[tor-commits] [metrics-tasks/master] Calculate and graph frac_relays and frac_cw using stem (#7241).
karsten at torproject.org
karsten at torproject.org
Fri Jan 18 10:19:14 UTC 2013
commit 0e4f962092b1e4c5545136485bb338cd839401f2
Author: peer <peer at lavabit.com>
Date: Thu Jan 17 14:41:54 2013 +0000
Calculate and graph frac_relays and frac_cw using stem (#7241).
---
task-7241/README | 22 +++++++++
task-7241/first_pass.py | 109 +++++++++++++++++++++++++++++++++++++++++++++++
task-7241/plot.R | 13 ++++++
3 files changed, 144 insertions(+), 0 deletions(-)

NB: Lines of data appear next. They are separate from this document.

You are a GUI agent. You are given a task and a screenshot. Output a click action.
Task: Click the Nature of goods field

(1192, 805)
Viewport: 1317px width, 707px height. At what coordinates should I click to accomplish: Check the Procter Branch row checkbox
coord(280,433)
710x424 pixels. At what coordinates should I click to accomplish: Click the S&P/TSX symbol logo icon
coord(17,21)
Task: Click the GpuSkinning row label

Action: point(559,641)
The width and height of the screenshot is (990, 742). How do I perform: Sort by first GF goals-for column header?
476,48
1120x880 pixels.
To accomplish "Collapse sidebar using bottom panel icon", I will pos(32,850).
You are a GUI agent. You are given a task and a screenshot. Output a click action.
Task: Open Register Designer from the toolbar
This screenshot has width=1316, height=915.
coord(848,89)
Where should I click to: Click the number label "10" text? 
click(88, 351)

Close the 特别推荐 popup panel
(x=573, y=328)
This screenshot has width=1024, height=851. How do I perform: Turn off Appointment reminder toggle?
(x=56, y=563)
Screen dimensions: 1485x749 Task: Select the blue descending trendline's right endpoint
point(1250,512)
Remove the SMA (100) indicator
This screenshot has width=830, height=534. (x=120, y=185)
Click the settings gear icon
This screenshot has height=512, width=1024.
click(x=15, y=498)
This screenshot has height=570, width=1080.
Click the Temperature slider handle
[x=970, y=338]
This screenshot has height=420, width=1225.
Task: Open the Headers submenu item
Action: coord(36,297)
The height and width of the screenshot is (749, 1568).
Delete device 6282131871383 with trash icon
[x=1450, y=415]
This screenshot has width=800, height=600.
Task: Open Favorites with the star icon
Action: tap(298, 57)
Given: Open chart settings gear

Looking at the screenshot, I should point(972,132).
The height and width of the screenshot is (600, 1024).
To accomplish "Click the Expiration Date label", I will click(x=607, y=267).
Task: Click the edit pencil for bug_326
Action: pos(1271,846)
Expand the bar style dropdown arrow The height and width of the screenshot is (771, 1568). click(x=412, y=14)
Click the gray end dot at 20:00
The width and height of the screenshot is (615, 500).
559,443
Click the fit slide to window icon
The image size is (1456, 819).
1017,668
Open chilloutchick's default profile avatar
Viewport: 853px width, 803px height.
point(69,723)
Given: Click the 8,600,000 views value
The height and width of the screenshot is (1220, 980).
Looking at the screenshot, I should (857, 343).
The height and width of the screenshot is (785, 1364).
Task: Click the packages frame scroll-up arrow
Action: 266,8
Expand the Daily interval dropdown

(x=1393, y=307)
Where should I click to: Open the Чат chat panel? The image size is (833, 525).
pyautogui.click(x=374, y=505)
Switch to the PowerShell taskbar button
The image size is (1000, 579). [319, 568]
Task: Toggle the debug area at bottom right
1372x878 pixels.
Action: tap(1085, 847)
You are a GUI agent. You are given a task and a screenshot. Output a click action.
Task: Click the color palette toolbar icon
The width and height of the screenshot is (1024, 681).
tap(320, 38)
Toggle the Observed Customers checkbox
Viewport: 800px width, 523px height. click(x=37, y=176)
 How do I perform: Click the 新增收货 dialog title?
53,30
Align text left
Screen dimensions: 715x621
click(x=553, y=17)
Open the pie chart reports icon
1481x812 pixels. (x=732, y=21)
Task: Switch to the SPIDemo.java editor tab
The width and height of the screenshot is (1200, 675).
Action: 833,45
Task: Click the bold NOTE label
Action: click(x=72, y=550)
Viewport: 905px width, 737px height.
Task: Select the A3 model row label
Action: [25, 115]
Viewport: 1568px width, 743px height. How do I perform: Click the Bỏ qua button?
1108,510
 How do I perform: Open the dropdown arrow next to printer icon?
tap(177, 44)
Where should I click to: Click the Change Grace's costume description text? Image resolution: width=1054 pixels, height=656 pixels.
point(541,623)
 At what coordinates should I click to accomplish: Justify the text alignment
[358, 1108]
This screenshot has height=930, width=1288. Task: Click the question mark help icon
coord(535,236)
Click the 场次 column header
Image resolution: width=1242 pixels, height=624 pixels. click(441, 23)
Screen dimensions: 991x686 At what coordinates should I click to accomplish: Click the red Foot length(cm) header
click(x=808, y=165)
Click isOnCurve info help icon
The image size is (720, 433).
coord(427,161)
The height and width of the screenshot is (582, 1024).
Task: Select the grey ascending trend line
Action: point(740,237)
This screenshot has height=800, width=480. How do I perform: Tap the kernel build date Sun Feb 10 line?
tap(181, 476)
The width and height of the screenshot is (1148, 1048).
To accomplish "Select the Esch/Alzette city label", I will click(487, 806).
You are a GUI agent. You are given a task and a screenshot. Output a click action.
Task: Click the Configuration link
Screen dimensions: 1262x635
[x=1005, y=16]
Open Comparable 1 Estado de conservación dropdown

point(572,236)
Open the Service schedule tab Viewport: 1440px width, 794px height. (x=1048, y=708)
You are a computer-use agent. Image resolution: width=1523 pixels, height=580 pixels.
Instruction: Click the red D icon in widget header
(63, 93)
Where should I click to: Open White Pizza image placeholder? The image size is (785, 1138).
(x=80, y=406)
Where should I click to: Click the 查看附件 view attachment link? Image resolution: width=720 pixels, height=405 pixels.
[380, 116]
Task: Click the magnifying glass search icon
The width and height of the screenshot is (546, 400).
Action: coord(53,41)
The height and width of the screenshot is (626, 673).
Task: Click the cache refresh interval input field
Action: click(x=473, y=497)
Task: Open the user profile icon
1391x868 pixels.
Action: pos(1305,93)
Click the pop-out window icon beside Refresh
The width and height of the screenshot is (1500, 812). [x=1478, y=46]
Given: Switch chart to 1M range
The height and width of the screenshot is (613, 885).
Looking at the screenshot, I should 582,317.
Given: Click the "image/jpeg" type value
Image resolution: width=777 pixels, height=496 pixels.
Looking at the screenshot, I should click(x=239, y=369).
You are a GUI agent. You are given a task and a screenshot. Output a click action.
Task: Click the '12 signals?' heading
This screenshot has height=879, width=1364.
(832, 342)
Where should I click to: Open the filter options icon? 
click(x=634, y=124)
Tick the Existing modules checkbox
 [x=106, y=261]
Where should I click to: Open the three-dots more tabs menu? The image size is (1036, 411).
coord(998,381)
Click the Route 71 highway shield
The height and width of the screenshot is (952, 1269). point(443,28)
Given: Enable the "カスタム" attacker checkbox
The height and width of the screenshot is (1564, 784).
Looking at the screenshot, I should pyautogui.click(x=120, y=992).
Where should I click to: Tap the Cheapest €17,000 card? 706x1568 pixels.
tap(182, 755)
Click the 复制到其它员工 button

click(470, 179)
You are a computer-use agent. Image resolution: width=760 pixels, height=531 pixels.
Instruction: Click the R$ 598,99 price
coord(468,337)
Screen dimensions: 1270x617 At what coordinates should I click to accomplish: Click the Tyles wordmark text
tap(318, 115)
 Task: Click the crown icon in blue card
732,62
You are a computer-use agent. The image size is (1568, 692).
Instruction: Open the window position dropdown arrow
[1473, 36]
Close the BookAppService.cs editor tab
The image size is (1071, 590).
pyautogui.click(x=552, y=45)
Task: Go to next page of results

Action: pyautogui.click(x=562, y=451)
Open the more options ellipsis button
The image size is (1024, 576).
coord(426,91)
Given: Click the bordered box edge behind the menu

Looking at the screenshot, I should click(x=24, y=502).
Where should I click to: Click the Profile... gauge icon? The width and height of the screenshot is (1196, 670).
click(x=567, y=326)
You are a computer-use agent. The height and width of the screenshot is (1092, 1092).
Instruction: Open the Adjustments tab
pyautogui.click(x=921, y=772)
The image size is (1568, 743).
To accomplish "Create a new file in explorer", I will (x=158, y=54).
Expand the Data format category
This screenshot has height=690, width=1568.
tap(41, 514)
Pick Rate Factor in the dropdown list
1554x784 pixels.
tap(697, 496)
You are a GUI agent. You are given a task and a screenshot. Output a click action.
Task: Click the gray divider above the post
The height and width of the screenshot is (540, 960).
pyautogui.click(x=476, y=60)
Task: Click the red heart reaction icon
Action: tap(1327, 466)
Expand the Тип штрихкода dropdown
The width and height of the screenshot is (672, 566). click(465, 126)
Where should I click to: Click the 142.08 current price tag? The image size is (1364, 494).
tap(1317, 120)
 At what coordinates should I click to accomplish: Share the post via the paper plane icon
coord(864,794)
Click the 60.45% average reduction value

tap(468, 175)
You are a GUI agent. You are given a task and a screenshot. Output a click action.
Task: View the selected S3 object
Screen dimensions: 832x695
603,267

diff --git a/task-7241/README b/task-7241/README
new file mode 100644
index 0000000..80a710f
--- /dev/null
+++ b/task-7241/README
@@ -0,0 +1,22 @@
+Uses stem to parse network consensus documents to determine frac_relays and frac_cw based on fingerprint.
+
+*Definitions*
+
+Let Y be the consensus listed (now) and X the consensus some hours ago (now - hours).
+
+Let intersection(X,Y) be the routers in both X and Y based on fingerprint.
+
+frac_relay is count(intersection(X,Y))/count(Y).
+
+frac_cw is the sum of consensus weights in Y over intersection(X,Y) divided by the sum of consensus weights in Y.
+
+*Notes*
+
+Output is in CSV format and does not include a header. Fields are consensus, hour, frac_relays, frac_cw, month, day, and day of week.
+
+Unavailable network consensus documents based on path are ignored.
+
+Change initial_time_info_bound, final_time_info_bound, initial_time_data_bound, and final_time_data_bound to explore different time ranges. initial_time_data_bound should be at least 168 hours before initial_time_info_bound.
+
+Four months of hourly data (fingerprint, consensus weights) uses about 1.5GB of space.
+
diff --git a/task-7241/first_pass.py b/task-7241/first_pass.py
new file mode 100644
index 0000000..f3f9707
--- /dev/null
+++ b/task-7241/first_pass.py
@@ -0,0 +1,109 @@
+import sys
+from datetime import datetime, timedelta
+
+from stem.descriptor.networkstatus import NetworkStatusDocumentV3
+
+# http://stackoverflow.com/questions/82831/how-do-i-check-if-a-file-exists-using-python
+def file_check(file_path):
+ try:
+ with open(file_path) as f:
+ return True
+ except IOError:
+ return False
+
+def filepath_from_time(cur_datetime):
+ consensus_path = 'consensuses-'
+ consensus_path += cur_datetime.strftime('%Y-%m')
+ consensus_path += '/'
+ consensus_path += cur_datetime.strftime('%d')
+ consensus_path += '/'
+ consensus_path += cur_datetime.strftime('%Y-%m-%d-%H-%M-%S')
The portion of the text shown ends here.